Collected data:

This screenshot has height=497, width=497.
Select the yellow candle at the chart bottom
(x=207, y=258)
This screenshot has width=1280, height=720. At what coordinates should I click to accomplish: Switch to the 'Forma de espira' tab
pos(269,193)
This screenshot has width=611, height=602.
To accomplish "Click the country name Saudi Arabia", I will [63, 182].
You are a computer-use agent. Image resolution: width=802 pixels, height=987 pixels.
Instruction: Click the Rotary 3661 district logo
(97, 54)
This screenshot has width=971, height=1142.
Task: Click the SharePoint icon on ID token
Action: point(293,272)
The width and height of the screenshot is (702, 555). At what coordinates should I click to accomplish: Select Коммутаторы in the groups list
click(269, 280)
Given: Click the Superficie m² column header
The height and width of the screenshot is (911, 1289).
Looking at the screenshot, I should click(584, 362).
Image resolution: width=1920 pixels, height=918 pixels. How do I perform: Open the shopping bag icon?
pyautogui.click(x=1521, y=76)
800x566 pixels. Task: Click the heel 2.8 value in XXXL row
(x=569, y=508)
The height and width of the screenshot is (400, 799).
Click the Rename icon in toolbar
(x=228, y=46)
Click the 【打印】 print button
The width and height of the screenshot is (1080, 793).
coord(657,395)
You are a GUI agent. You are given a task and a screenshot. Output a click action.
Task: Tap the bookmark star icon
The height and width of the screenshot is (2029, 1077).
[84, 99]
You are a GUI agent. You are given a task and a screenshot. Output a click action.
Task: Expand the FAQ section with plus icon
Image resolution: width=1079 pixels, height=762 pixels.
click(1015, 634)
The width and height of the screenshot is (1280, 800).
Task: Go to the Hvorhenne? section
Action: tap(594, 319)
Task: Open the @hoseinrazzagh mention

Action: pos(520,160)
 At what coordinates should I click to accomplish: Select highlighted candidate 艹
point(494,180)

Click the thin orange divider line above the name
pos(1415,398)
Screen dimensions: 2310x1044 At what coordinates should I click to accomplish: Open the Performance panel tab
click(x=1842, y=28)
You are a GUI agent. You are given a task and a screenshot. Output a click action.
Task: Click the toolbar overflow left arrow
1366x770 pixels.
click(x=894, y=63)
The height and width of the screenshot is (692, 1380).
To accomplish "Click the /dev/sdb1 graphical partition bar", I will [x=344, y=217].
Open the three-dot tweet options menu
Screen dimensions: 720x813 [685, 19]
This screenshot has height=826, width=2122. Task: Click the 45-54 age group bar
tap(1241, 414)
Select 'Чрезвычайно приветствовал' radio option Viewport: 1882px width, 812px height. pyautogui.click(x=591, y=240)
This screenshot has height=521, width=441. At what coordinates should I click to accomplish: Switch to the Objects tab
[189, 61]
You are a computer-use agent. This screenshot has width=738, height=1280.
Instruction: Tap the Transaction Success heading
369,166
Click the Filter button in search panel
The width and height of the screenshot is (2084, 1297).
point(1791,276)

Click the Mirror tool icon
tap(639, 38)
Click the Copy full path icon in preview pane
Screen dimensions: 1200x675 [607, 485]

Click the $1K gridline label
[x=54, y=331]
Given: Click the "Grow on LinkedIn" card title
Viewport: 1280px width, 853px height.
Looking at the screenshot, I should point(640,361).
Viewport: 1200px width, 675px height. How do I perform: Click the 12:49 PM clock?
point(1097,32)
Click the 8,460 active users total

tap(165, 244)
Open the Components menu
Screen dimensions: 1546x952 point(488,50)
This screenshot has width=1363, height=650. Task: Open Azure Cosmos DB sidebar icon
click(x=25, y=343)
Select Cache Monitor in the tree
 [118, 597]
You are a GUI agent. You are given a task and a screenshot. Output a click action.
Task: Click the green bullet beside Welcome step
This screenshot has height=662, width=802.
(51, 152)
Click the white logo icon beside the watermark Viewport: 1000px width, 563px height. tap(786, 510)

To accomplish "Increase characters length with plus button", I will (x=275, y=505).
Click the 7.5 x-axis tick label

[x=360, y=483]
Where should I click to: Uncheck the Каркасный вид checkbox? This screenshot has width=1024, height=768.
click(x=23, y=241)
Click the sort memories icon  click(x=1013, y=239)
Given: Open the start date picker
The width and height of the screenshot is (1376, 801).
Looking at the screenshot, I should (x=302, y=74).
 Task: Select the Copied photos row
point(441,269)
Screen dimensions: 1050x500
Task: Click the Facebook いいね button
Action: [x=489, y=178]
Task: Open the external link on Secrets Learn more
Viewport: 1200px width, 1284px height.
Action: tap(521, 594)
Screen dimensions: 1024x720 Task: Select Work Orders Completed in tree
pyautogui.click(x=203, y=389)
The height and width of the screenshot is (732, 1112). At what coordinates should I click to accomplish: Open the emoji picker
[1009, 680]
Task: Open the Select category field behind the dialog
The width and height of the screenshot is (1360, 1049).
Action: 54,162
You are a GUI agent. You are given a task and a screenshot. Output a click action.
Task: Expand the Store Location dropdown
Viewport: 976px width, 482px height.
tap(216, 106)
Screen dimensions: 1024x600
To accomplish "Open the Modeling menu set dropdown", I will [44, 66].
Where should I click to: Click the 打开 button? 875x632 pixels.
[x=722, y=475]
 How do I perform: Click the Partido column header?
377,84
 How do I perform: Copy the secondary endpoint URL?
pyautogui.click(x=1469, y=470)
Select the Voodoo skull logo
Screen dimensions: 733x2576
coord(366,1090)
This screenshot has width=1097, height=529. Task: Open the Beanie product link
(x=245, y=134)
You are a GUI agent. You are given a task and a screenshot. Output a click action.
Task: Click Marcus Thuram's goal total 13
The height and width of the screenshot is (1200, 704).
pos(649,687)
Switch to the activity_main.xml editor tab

Activity:
Return the lines of the records that include the string "Expand".

Response to this task:
Task: Expand the FAQ section with plus icon
Task: Expand the Store Location dropdown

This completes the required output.